Quels sont, pour vous, les enjeux majeurs du monde de l’hôtellerie et du tourisme actuellement ?
Séverine MAISONNEUVE : Il est très difficile de se projeter parce qu’il est presque impossible d’anticiper l’évolution des comportements. Je pense quand même que les « Petites maisons » vont tirer leur épingle du jeu car il y a un vrai besoin de se retrouver chez les gens. On en revient aux fondamentaux de nos métiers : accueillir et recréer de l’intimité, du lien au sein d’une communauté. La polyvalence sera encore plus nécessaire.
Nous allons par ailleurs devoir affronter une difficulté majeure : le désintérêt des jeunes pour les métiers de l’hôtellerie/restauration, qui était déjà perceptible avant la crise sanitaire, mais qui est encore plus marqué aujourd’hui. Pourtant, rares sont les métiers dans lesquels on peut commencer en bas de l’échelle et évoluer vers la Direction générale d’un établissement, sans formation spécifique.

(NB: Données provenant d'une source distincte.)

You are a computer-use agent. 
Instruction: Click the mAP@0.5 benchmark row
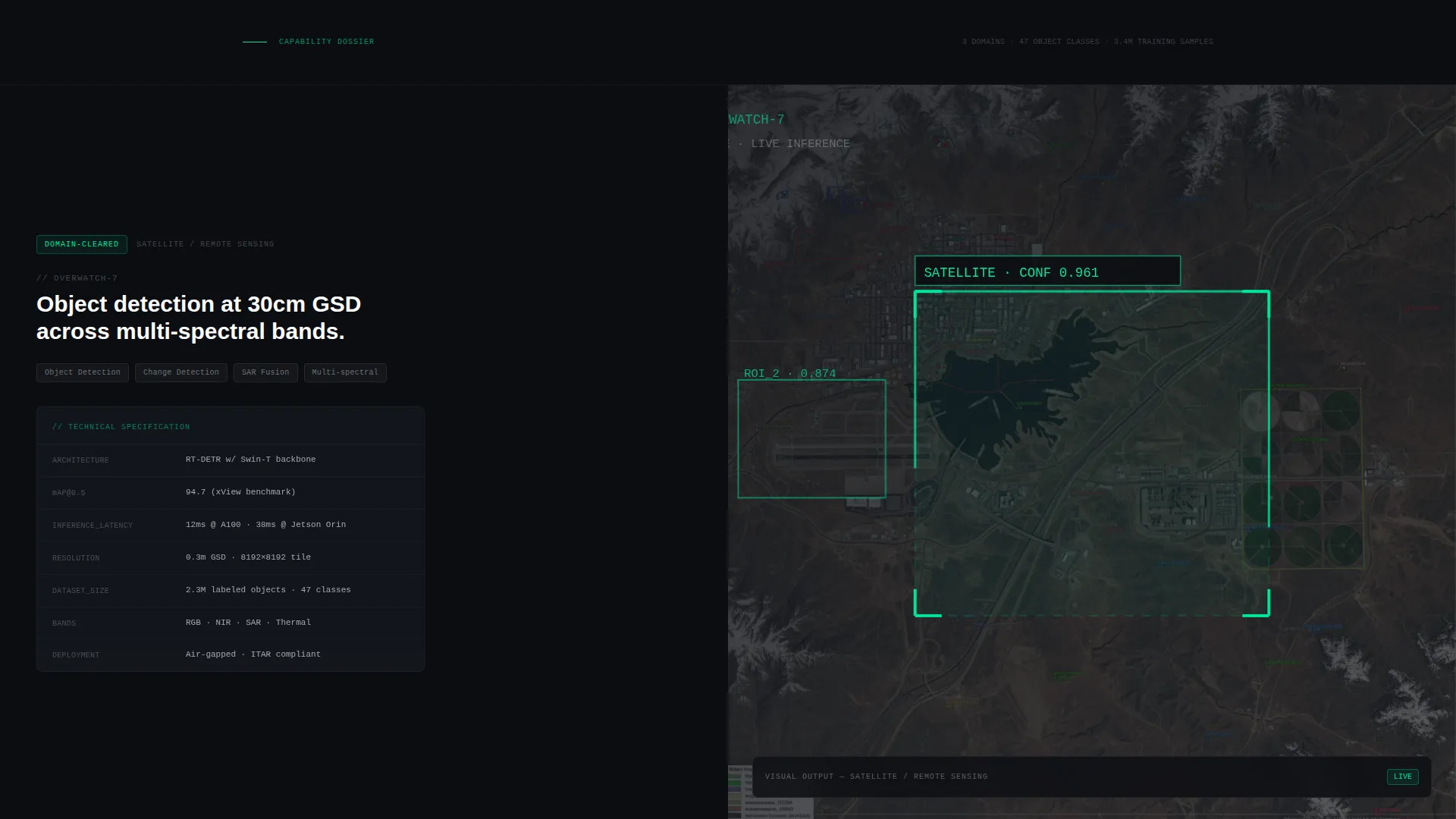coord(231,493)
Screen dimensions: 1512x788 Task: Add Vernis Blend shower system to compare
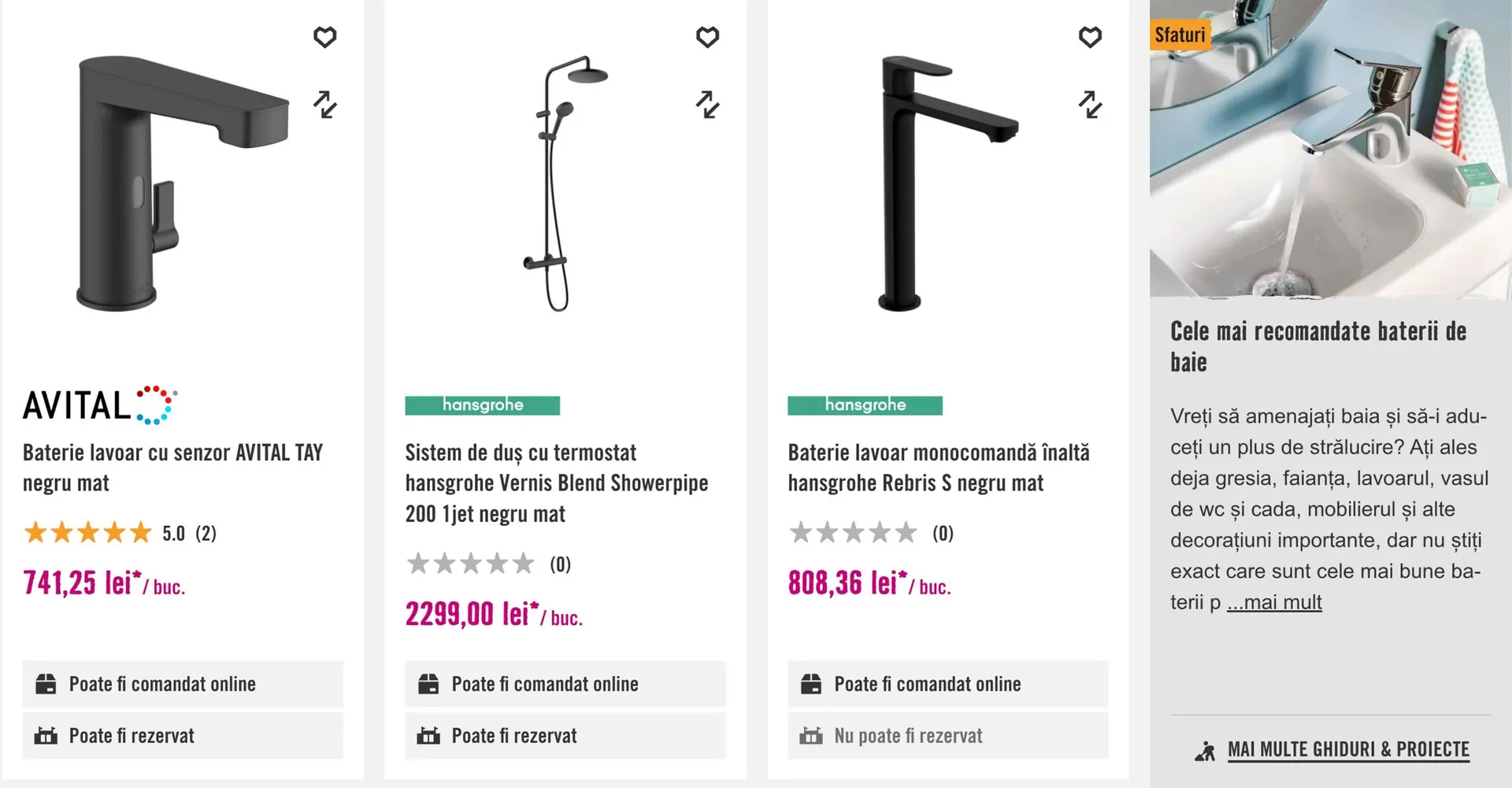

Et, pour vous offrir ma vision d’ensemble, il faut bien aussi que je mentionne les enjeux financiers liés au secteur, qui sont tout bonnement colossaux. Avec le recul, je me dis que cette « année COVID » aurait peut-être dû être consacrée à la révision de la convention collective, pour la faire évoluer et rendre nos métiers plus attractifs ! Ce chantier reste à venir…
Quels défis s’annoncent chez MAÏA pour 2021 ?
Séverine MAISONNEUVE : Nous organisons la réunion des 3 marques et la mise en place de l’offre du Groupe MAÏA HOSPITALITY. Il s’agit de mutualiser les marques HOTEL VILLA MAÏA 5*, les marques de cosmétique (VALCENA PARIS, AÏAM MAÏA, BELLE DE MAÏA) et le domaine viticole CHATEAU DE LA CHAIZE sous la bannière MAÏA HOSPITALITY. Cela nous promet de beaux projets de Communication !
Mais, surtout (et en ce qui me concerne de près !), il faut que l’Hôtel VILLA MAÏA arrive à un équilibre financier pérenne.